Dataset entries
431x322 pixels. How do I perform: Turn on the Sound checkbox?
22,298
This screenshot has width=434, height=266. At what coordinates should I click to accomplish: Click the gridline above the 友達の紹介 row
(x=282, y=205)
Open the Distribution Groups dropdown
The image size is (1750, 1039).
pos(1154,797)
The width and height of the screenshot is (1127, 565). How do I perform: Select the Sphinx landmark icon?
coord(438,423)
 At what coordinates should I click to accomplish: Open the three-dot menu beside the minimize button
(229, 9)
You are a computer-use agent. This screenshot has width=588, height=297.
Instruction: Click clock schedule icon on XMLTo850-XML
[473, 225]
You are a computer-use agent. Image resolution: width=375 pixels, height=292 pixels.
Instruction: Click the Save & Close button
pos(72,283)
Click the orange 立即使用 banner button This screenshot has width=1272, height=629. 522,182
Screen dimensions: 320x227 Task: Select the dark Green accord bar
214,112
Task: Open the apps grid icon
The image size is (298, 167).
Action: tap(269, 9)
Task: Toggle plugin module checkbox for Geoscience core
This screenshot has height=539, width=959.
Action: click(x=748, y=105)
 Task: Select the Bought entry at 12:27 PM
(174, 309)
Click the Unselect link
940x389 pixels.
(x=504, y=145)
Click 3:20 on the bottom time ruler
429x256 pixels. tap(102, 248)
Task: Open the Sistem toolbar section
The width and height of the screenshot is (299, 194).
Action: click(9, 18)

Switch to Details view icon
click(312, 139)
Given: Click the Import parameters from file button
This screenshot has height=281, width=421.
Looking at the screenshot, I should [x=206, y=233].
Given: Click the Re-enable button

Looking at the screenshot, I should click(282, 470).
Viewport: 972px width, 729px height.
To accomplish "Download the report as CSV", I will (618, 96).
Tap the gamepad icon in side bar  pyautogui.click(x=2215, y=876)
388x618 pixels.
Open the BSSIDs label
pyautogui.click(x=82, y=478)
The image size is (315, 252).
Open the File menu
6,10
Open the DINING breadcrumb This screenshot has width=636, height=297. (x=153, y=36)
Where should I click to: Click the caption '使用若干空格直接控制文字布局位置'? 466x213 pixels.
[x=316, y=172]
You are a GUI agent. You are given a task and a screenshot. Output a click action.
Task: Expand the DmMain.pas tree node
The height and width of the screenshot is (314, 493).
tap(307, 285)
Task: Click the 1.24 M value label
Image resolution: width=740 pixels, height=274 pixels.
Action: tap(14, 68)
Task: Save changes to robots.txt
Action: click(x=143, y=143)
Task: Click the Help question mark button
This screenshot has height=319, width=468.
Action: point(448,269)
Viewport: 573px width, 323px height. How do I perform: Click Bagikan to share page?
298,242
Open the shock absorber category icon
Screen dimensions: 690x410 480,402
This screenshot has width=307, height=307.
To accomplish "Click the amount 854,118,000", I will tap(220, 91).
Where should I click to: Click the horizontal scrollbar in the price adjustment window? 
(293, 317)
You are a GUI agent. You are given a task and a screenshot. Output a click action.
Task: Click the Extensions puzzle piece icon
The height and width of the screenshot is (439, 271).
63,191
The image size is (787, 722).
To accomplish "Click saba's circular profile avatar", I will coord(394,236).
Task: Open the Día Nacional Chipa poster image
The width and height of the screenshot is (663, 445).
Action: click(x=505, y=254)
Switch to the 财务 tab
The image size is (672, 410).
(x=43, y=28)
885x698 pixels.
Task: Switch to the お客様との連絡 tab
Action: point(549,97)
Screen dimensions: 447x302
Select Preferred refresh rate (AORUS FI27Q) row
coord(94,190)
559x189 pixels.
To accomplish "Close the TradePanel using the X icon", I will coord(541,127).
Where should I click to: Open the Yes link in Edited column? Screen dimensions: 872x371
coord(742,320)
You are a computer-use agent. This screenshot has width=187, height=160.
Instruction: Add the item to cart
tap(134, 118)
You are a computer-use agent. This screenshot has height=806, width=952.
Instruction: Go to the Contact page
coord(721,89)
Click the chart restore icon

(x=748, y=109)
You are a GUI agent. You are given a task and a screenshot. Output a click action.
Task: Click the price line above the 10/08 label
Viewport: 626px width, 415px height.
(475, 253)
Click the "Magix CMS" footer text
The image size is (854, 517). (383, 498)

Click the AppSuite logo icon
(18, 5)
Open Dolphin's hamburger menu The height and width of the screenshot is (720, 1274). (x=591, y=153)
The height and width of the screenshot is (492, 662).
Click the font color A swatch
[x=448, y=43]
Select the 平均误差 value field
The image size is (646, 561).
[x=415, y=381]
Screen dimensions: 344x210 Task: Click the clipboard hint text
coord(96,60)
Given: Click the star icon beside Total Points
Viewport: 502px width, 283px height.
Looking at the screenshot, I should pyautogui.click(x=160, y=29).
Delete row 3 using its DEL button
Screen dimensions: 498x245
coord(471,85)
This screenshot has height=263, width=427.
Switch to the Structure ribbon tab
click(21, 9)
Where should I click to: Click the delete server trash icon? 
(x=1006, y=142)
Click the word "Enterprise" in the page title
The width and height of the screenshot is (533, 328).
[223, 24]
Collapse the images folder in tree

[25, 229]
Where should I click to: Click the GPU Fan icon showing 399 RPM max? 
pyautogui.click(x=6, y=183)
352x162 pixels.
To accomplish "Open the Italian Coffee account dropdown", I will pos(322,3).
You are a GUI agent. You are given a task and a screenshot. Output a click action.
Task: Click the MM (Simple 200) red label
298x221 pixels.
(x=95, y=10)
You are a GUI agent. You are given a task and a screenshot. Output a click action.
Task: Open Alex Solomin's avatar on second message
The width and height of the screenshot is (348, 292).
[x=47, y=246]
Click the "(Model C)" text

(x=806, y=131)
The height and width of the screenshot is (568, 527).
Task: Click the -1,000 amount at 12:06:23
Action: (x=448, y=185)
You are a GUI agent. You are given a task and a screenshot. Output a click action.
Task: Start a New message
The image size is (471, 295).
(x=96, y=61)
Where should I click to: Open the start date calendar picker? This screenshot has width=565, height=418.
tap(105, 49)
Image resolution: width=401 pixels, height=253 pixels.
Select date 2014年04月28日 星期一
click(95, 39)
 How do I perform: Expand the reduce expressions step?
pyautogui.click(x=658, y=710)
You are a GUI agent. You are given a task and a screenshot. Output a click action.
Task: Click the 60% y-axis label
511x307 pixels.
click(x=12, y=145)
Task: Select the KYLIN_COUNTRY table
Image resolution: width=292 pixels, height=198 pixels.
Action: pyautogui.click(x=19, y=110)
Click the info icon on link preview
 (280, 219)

▸ **Assigned task**
Repeat, exactly and in full, the records shown above.

▸ **Reply**
431x322 pixels. How do I perform: Turn on the Sound checkbox?
22,298
This screenshot has width=434, height=266. At what coordinates should I click to accomplish: Click the gridline above the 友達の紹介 row
(x=282, y=205)
Open the Distribution Groups dropdown
The image size is (1750, 1039).
pos(1154,797)
The width and height of the screenshot is (1127, 565). How do I perform: Select the Sphinx landmark icon?
coord(438,423)
 At what coordinates should I click to accomplish: Open the three-dot menu beside the minimize button
(229, 9)
You are a computer-use agent. This screenshot has width=588, height=297.
Instruction: Click clock schedule icon on XMLTo850-XML
[473, 225]
You are a computer-use agent. Image resolution: width=375 pixels, height=292 pixels.
Instruction: Click the Save & Close button
pos(72,283)
Click the orange 立即使用 banner button This screenshot has width=1272, height=629. 522,182
Screen dimensions: 320x227 Task: Select the dark Green accord bar
214,112
Task: Open the apps grid icon
The image size is (298, 167).
Action: tap(269, 9)
Task: Toggle plugin module checkbox for Geoscience core
This screenshot has height=539, width=959.
Action: click(x=748, y=105)
 Task: Select the Bought entry at 12:27 PM
(174, 309)
Click the Unselect link
940x389 pixels.
(x=504, y=145)
Click 3:20 on the bottom time ruler
429x256 pixels. tap(102, 248)
Task: Open the Sistem toolbar section
The width and height of the screenshot is (299, 194).
Action: click(9, 18)

Switch to Details view icon
click(312, 139)
Given: Click the Import parameters from file button
This screenshot has height=281, width=421.
Looking at the screenshot, I should [x=206, y=233].
Given: Click the Re-enable button

Looking at the screenshot, I should click(282, 470).
Viewport: 972px width, 729px height.
To accomplish "Download the report as CSV", I will (618, 96).
Tap the gamepad icon in side bar  pyautogui.click(x=2215, y=876)
388x618 pixels.
Open the BSSIDs label
pyautogui.click(x=82, y=478)
The image size is (315, 252).
Open the File menu
6,10
Open the DINING breadcrumb This screenshot has width=636, height=297. (x=153, y=36)
Where should I click to: Click the caption '使用若干空格直接控制文字布局位置'? 466x213 pixels.
[x=316, y=172]
You are a GUI agent. You are given a task and a screenshot. Output a click action.
Task: Expand the DmMain.pas tree node
The height and width of the screenshot is (314, 493).
tap(307, 285)
Task: Click the 1.24 M value label
Image resolution: width=740 pixels, height=274 pixels.
Action: tap(14, 68)
Task: Save changes to robots.txt
Action: click(x=143, y=143)
Task: Click the Help question mark button
This screenshot has height=319, width=468.
Action: point(448,269)
Viewport: 573px width, 323px height. How do I perform: Click Bagikan to share page?
298,242
Open the shock absorber category icon
Screen dimensions: 690x410 480,402
This screenshot has width=307, height=307.
To accomplish "Click the amount 854,118,000", I will tap(220, 91).
Where should I click to: Click the horizontal scrollbar in the price adjustment window? 
(293, 317)
You are a GUI agent. You are given a task and a screenshot. Output a click action.
Task: Click the Extensions puzzle piece icon
The height and width of the screenshot is (439, 271).
63,191
The image size is (787, 722).
To accomplish "Click saba's circular profile avatar", I will coord(394,236).
Task: Open the Día Nacional Chipa poster image
The width and height of the screenshot is (663, 445).
Action: click(x=505, y=254)
Switch to the 财务 tab
The image size is (672, 410).
(x=43, y=28)
885x698 pixels.
Task: Switch to the お客様との連絡 tab
Action: point(549,97)
Screen dimensions: 447x302
Select Preferred refresh rate (AORUS FI27Q) row
coord(94,190)
559x189 pixels.
To accomplish "Close the TradePanel using the X icon", I will coord(541,127).
Where should I click to: Open the Yes link in Edited column? Screen dimensions: 872x371
coord(742,320)
You are a computer-use agent. This screenshot has width=187, height=160.
Instruction: Add the item to cart
tap(134, 118)
You are a computer-use agent. This screenshot has height=806, width=952.
Instruction: Go to the Contact page
coord(721,89)
Click the chart restore icon

(x=748, y=109)
You are a GUI agent. You are given a task and a screenshot. Output a click action.
Task: Click the price line above the 10/08 label
Viewport: 626px width, 415px height.
(475, 253)
Click the "Magix CMS" footer text
The image size is (854, 517). (383, 498)

Click the AppSuite logo icon
(18, 5)
Open Dolphin's hamburger menu The height and width of the screenshot is (720, 1274). (x=591, y=153)
The height and width of the screenshot is (492, 662).
Click the font color A swatch
[x=448, y=43]
Select the 平均误差 value field
The image size is (646, 561).
[x=415, y=381]
Screen dimensions: 344x210 Task: Click the clipboard hint text
coord(96,60)
Given: Click the star icon beside Total Points
Viewport: 502px width, 283px height.
Looking at the screenshot, I should pyautogui.click(x=160, y=29).
Delete row 3 using its DEL button
Screen dimensions: 498x245
coord(471,85)
This screenshot has height=263, width=427.
Switch to the Structure ribbon tab
click(21, 9)
Where should I click to: Click the delete server trash icon? 
(x=1006, y=142)
Click the word "Enterprise" in the page title
The width and height of the screenshot is (533, 328).
[223, 24]
Collapse the images folder in tree

[25, 229]
Where should I click to: Click the GPU Fan icon showing 399 RPM max? 
pyautogui.click(x=6, y=183)
352x162 pixels.
To accomplish "Open the Italian Coffee account dropdown", I will pos(322,3).
You are a GUI agent. You are given a task and a screenshot. Output a click action.
Task: Click the MM (Simple 200) red label
298x221 pixels.
(x=95, y=10)
You are a GUI agent. You are given a task and a screenshot. Output a click action.
Task: Open Alex Solomin's avatar on second message
The width and height of the screenshot is (348, 292).
[x=47, y=246]
Click the "(Model C)" text

(x=806, y=131)
The height and width of the screenshot is (568, 527).
Task: Click the -1,000 amount at 12:06:23
Action: (x=448, y=185)
You are a GUI agent. You are given a task and a screenshot. Output a click action.
Task: Start a New message
The image size is (471, 295).
(x=96, y=61)
Where should I click to: Open the start date calendar picker? This screenshot has width=565, height=418.
tap(105, 49)
Image resolution: width=401 pixels, height=253 pixels.
Select date 2014年04月28日 星期一
click(95, 39)
 How do I perform: Expand the reduce expressions step?
pyautogui.click(x=658, y=710)
You are a GUI agent. You are given a task and a screenshot. Output a click action.
Task: Click the 60% y-axis label
511x307 pixels.
click(x=12, y=145)
Task: Select the KYLIN_COUNTRY table
Image resolution: width=292 pixels, height=198 pixels.
Action: pyautogui.click(x=19, y=110)
Click the info icon on link preview
 (280, 219)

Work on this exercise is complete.